Many of the pubs in England are X & Y: Rose & Crown, Crown & Anchor (The badge of the Royal Navy's petty officers; used by retired seamen who became landlords), Wagon & Horses, Axe and Compass (used by carpenters, joiners and wheelwrights who converted their homes into pubs), Mortar and Pestle (guarantee that the landlord brewed the ale himself), Bottle & Glass (Glasses and bottles were a novelty in the 17th century; publicans wanted to show they were up to date), Cock & Feathers, etc.

Birch & Barley opened recently in my neighborhood, Logan Circle, Washington, DC

Funny that Musso & Frank combines a surname and a first name.

I'm sure there are plenty in Boston, but all that comes to mind right now is Myers + Chang.

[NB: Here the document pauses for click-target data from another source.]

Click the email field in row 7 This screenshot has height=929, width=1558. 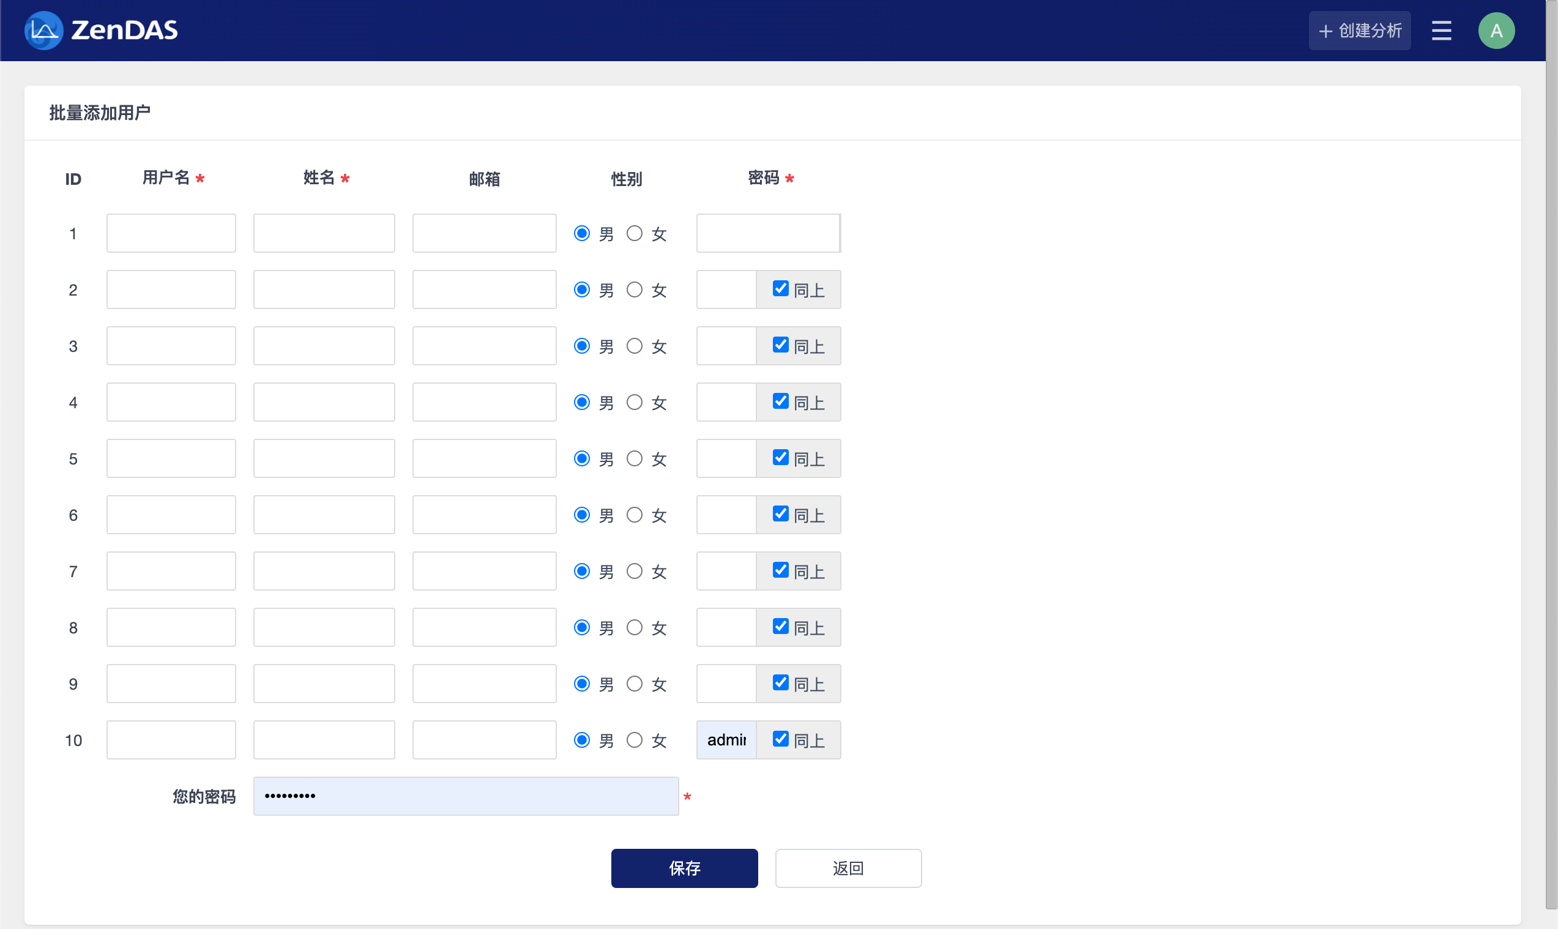(x=484, y=571)
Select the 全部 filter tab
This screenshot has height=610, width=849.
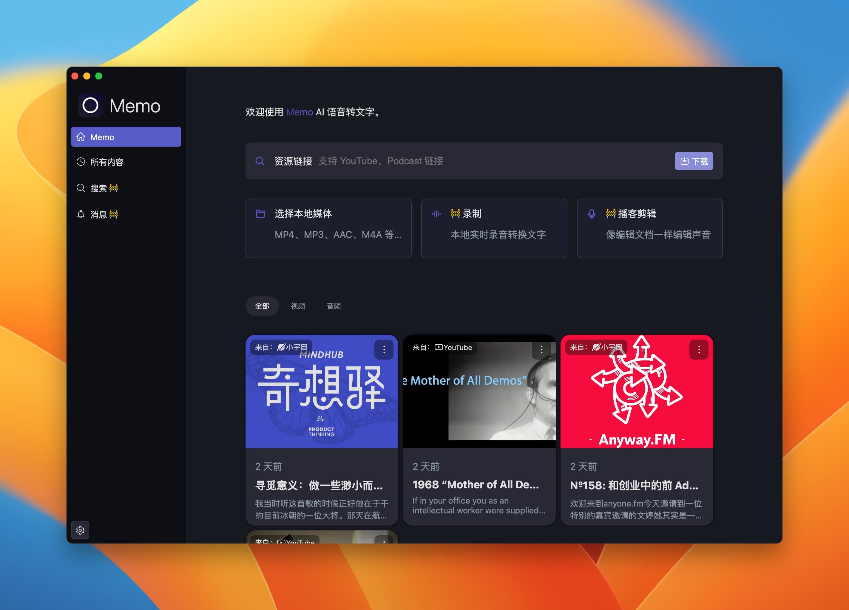262,306
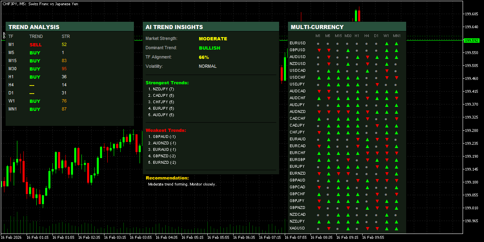Toggle the M1 SELL signal in Trend Analysis
This screenshot has width=484, height=242.
35,44
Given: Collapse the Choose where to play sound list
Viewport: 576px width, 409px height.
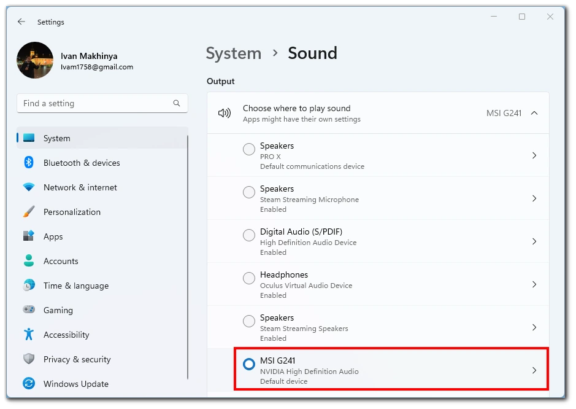Looking at the screenshot, I should [x=534, y=113].
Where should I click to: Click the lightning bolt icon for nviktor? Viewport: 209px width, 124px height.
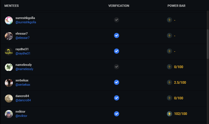tap(169, 114)
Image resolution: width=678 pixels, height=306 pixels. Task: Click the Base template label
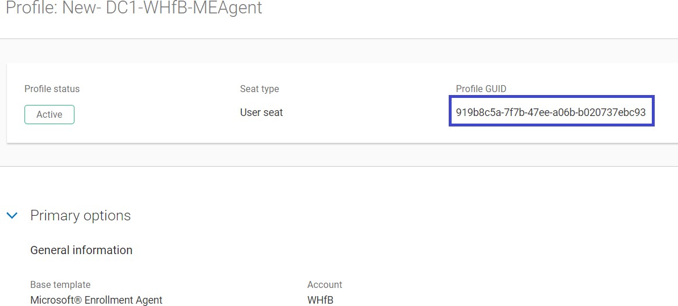60,285
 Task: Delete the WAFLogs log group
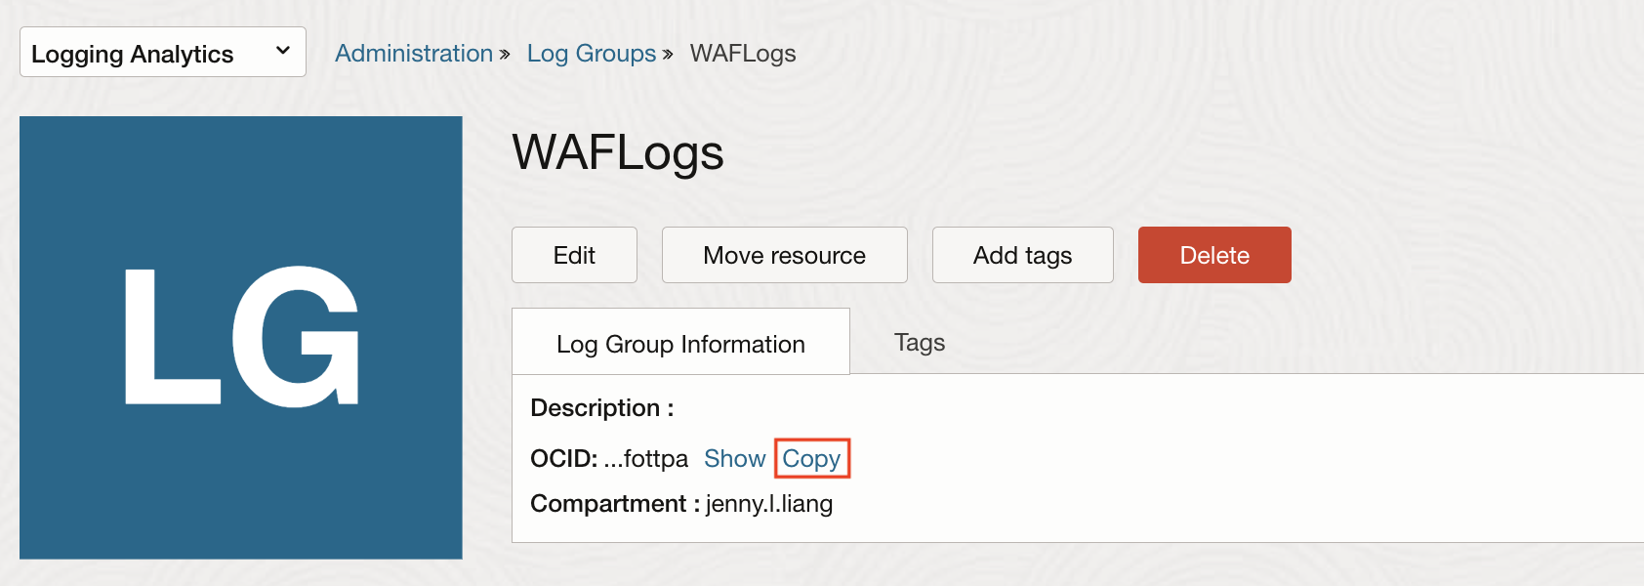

In our neighborhood we got a new restaurant called Cowboys & Turbans. It's Indian/TexMex.

I live in Austin, Texas, which boasts:

Crown and Anchor and Dog and Duck, both bar-type establishments that have been around for a while.

And no one has mentioned Carlos' & Charlies'.

A variation on a theme would be one word repeated, or even a single letter, sans ampersands. Such is the case with the Devanagari (literally City of God) aspirated consonants Cha Cha, whose repetition reinforces the brand of Seattle’s current hipster headquarters.

Allowance for non-English characters in domain-name root servers opens up possibilities for unique branding that over-rides existing non-international character sets in previously registered domains.

Will we see more French words serving as brands for U.S. restaurants or, more pointedly, cafés?

Wait ‘n See.

A & W. :-)

McCormick & Schmick's, which sports a possessive that I note most of your examples don't. Spottily nationwide, those folks.

Stanley & Seafort's in Tacoma (WA)

Perhaps for future consideration, if you haven't already done so, you could address one of the odder restaurant names: Ruth's Chris Steak House. Not just the weird possessive, but the busted-appart "steak" + "house".

Mike: There's a McCormick & Schmick's in S.F. (They really cashed in on the K sounds.) But I should have been clearer in my post: I was attempting to highlight the NON-eponymic X + Y names--the ones using ingredients or abstract nouns.

And yes, I've given some thought to writing about Ruth's Chris! There's an interesting story there!

Karen beat me to Myers & Chang, but that one is not only eponymic but actually informative (two local restaurant people who were/are an item, Mr. Myers and Ms. Chang, opened a place together). After much cogitation, I remembered we also have an Indian/Pakistani restaurant called Grain & Salt. Boston doesn't seem to go in too much for restaurants named after ingredients or abstract words, though we do have a few (Flour, Drink). We do seem to have a lot named after locations, either their own or others.

Love the history of English pub names—thanks to Tim H! That's one reason I loved Martha Grimes mysteries, which all feature as their titles the names of actual pubs, including "The Five Bells and Bladebone," which was a pub in London's Limehouse neighborhood. Apparently the proprietors found the name too colorful, and changed it to the much less interesting "5B Urban Bar." (Maybe as karmic justice, the jukebox is apparently possessed by "evil spirits," according to one online reviewer, and will only play songs from "Grease.")

In Lincoln, NE, Bread & Cup is celebrating its third anniversary.